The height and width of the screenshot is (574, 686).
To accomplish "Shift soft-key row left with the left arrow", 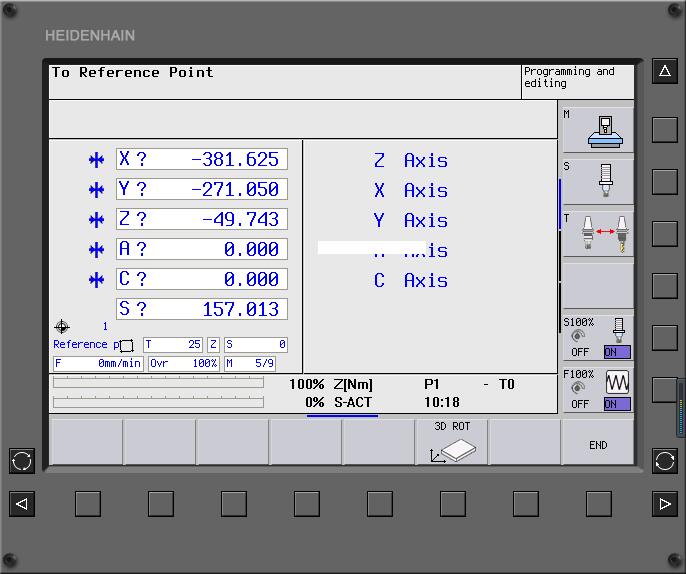I will tap(22, 503).
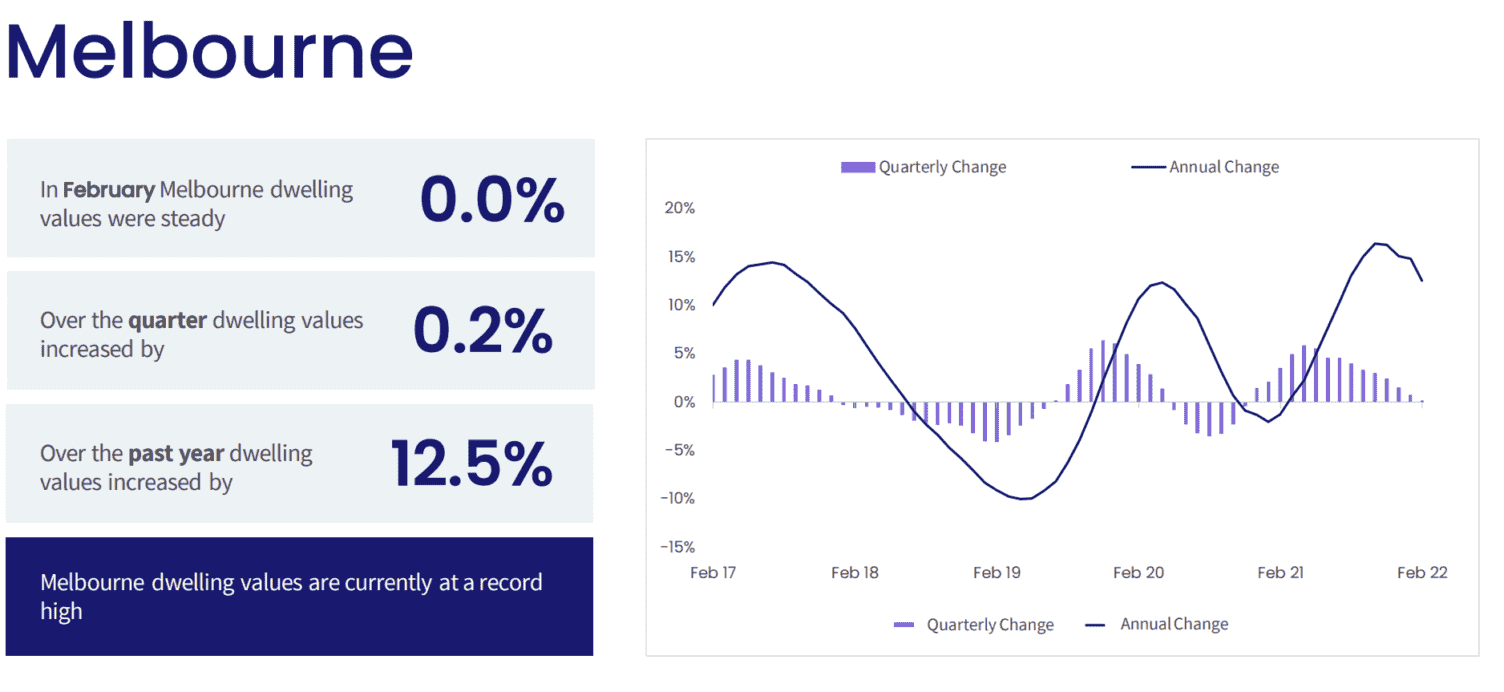Viewport: 1504px width, 692px height.
Task: Click the purple Quarterly Change swatch in top legend
Action: click(858, 167)
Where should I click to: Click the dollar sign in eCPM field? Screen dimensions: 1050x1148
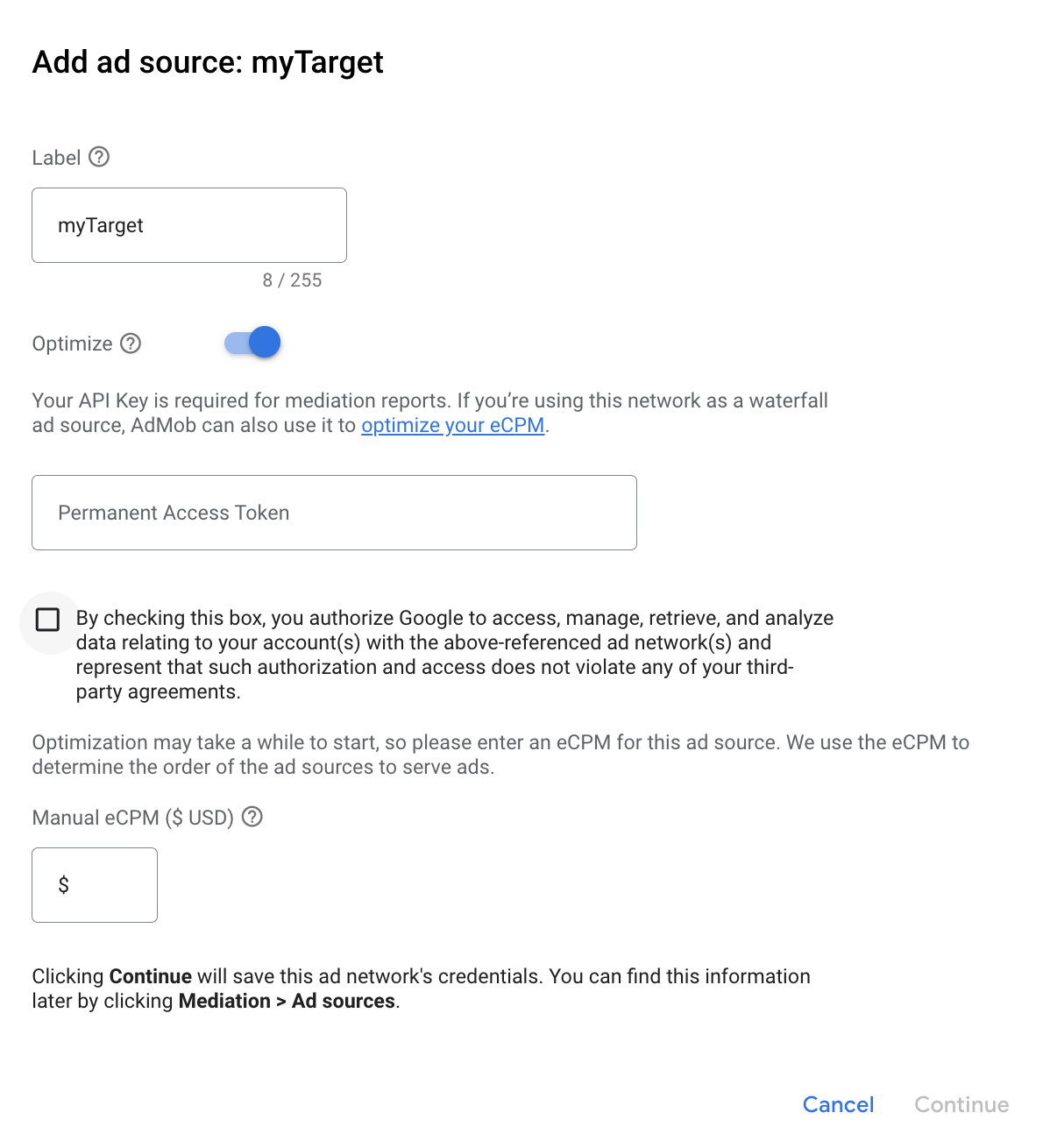pos(63,885)
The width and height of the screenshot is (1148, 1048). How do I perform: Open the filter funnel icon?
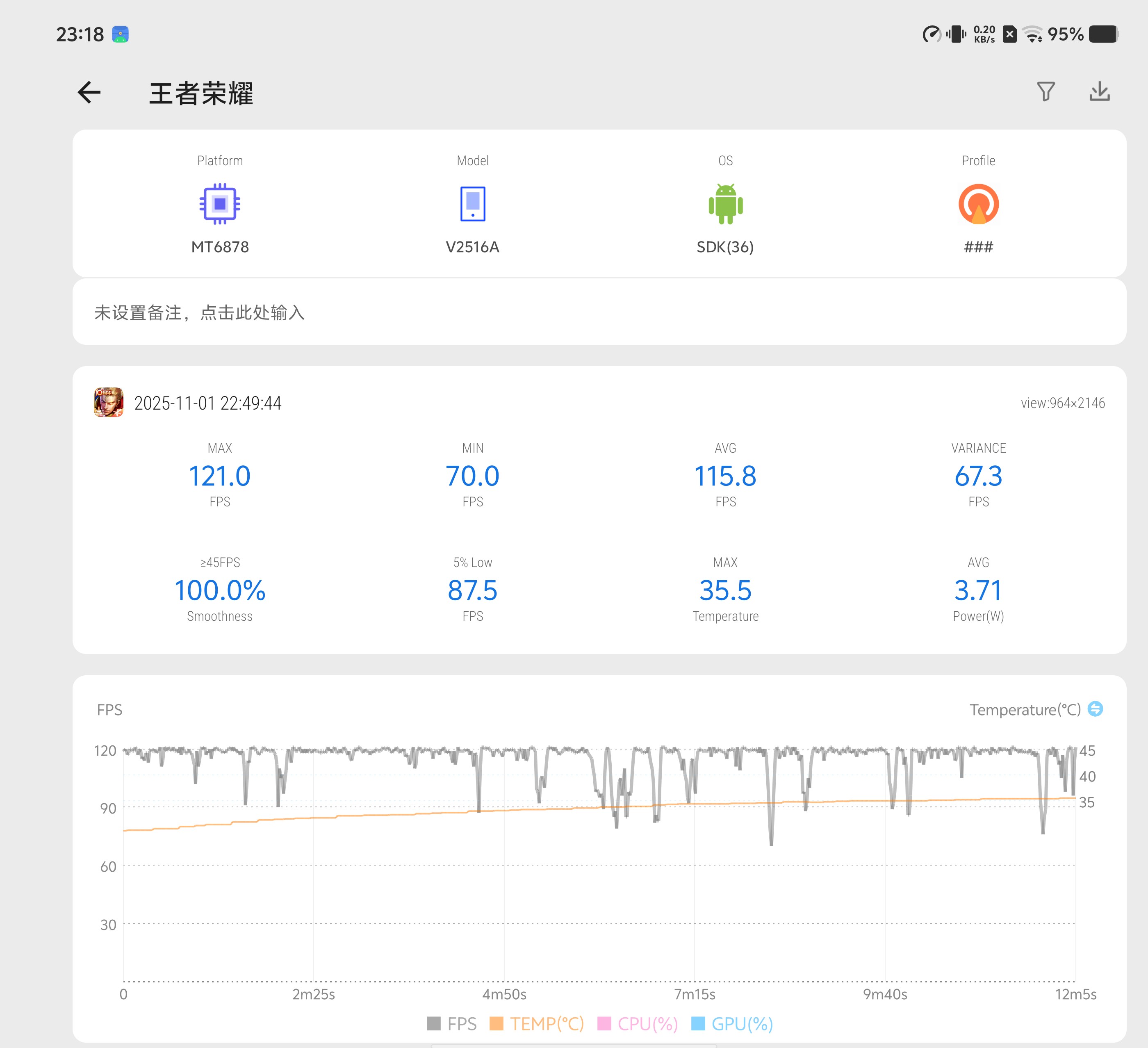click(x=1046, y=92)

####

:: What you have to do ::
Rewrite the listing from the line with "The width and" through the end of the listing, putting "sort" in place of "funnel" and changing nothing else. Leave the pictures out.

:: Task answer ::
The width and height of the screenshot is (1148, 1048). How do I perform: Open the filter sort icon?
click(x=1046, y=92)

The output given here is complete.